From the press release:
Problems were especially pronounced for those youth identifying as transgender and gender nonconforming, or TGNC, and youth who attended school online during the pandemic, the researchers found.
“It is clear from this study that certain individuals ended the 2020-21 school year facing more adversity than others,” said Drew Cingel, lead author and associate professor of communication at UC Davis. The study was published last month in the journal PLOS ONE.
The study found that teens who were able to attend school in-person reported more sense of inclusion in their social group than those learning online. And despite the traditionally high use in this age group, social media failed to compensate for real, in-person social connections derived from school, researchers suggest.
Data was collected from 1,256 United States adolescents, ages 14 to 16, to examine how their school context related to feelings of school satisfaction and success, social connection, mental health and media use. The findings suggest that current school interventions may be necessary to help teens recover from the disparities experienced during this unique time, researchers said.
Particularly susceptible to health and academic disparities were TGNC adolescents and adolescents in virtual learning only. Both reported a more significant drop in academic success and less satisfaction with school in 2020-21 compared to the previous school year.
Youth participating in virtual learning also reported feeling less social connection and higher rates of mental health problems, in comparison to their peers who could attend school in-person or in a hybrid model.
And while the use of social media by teens was reported as more pronounced than before the pandemic, the increased socialization online was perceived both positively and as problematic at the same time.
“Importantly, while adolescent youth are adept and frequent media users, and report using media for social purposes, in this instance in which so much of their in-person social connection was lost, social media and gaming do not appear able to provide a protective mechanism enough to compensate for that loss,” researchers said in the study.

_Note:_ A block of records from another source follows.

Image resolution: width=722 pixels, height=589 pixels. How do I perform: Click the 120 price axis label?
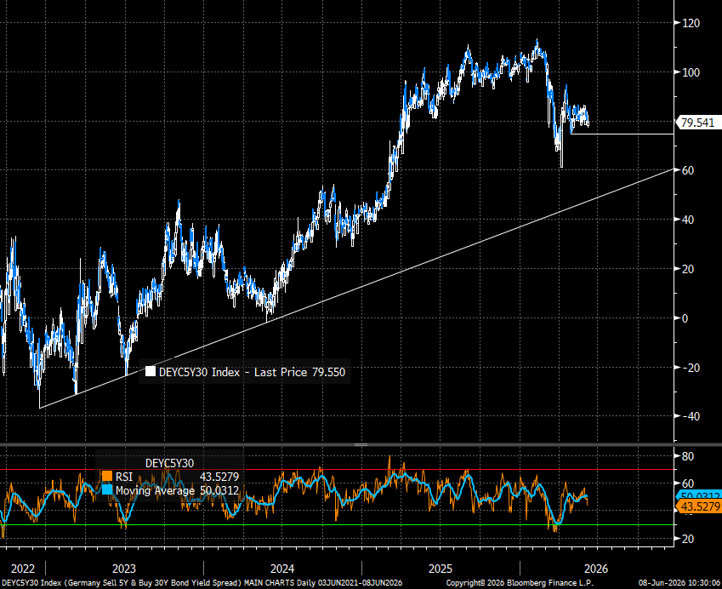pos(691,23)
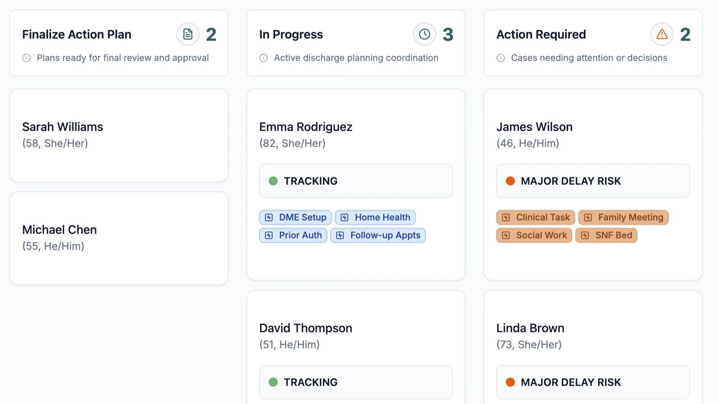
Task: Click the Social Work tag
Action: (534, 236)
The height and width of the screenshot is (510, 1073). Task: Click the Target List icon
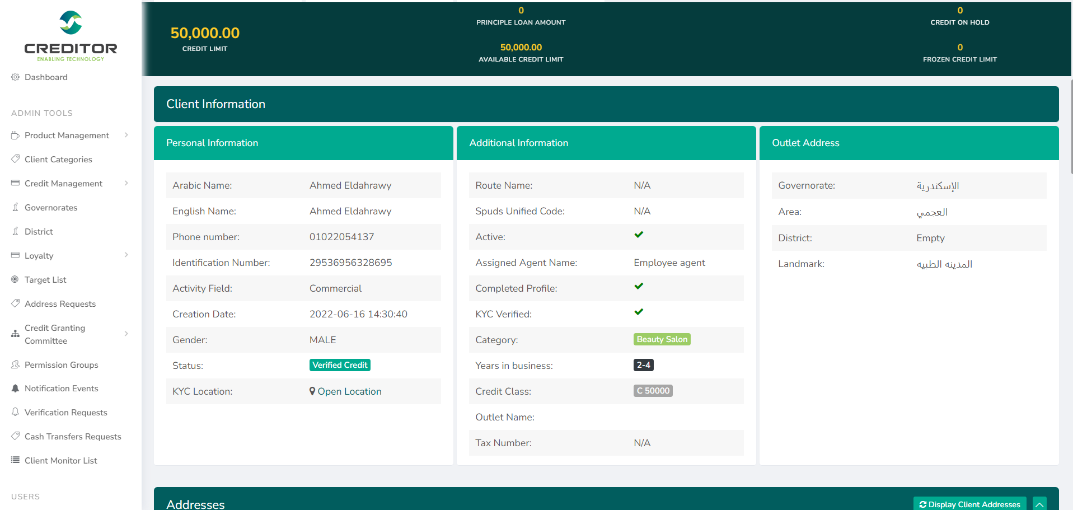(x=15, y=279)
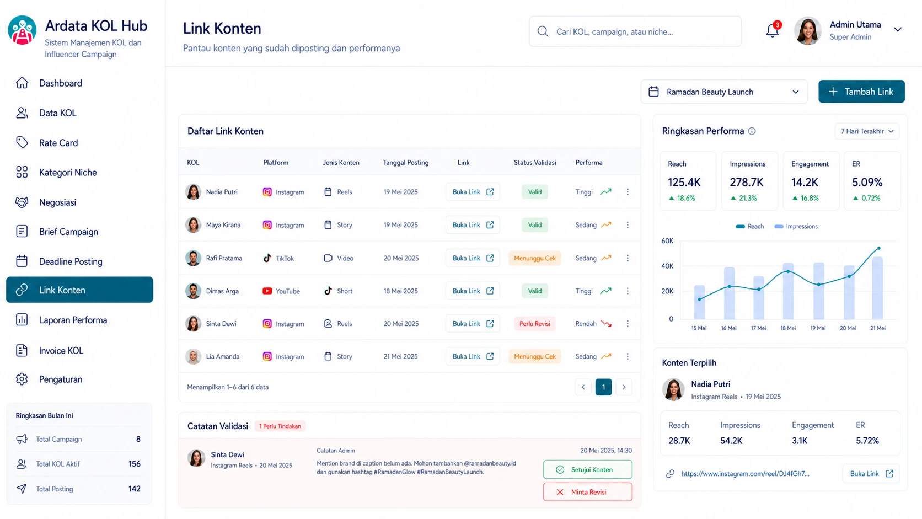The image size is (922, 519).
Task: Click the 21 Mei bar in performance chart
Action: tap(877, 288)
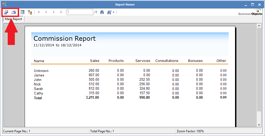This screenshot has width=265, height=136.
Task: Click the Zoom binoculars icon
Action: pyautogui.click(x=109, y=12)

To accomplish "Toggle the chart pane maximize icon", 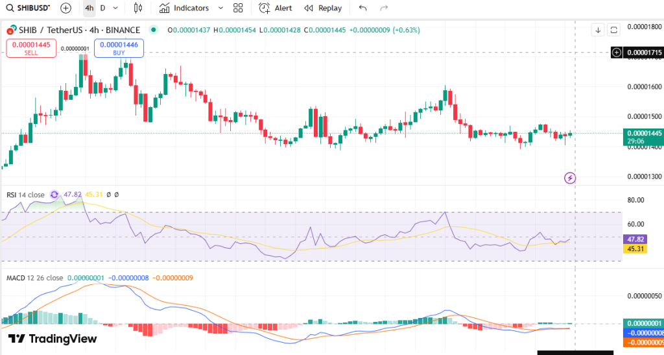I will 613,30.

“In fact, problematic media use (both social media and video gaming) was highest by those in virtual learning contexts. It is critical that we recognize that all youth are not returning to school with the same consequences of the pandemic, and that resources need to be in place to specifically support TGNC youth and those who were studying virtually at the end of last year, particularly around social connection and mental health,” Cingel said.
Abstract of the study:
The COVID-19 pandemic changed school contexts and social opportunities dramatically for adolescents around the world. Thus, certain adolescents may have been more susceptible to the stress of the pandemic as a function of differences in schooling. We present data from 1256 United States adolescents (ages 14–16) to examine how the 2020–2021 school context (in-person, hybrid, or virtual) related to feelings of school satisfaction and success, social connection, mental health, and media use. We also examine differences as a function of gender identity. Results demonstrate that school context, particularly in-person compared to virtual schooling, was related to higher school satisfaction and academic success, stronger feelings of social connection and inclusion, lower levels of anxiety and depression, and less problematic media use. Interestingly, adolescents did seem to use media as a tool to support social connection when in hybrid or virtual school contexts, but they also reported higher rates of problematic media use, thus suggesting that media use needs to be examined more carefully to understand its role as a potential protective mechanism for adolescents’ social connection and mental health. These findings provide baseline information about how schools’ responses to the COVID-19 pandemic may have created disparities among youth. These findings have implications for current school interventions.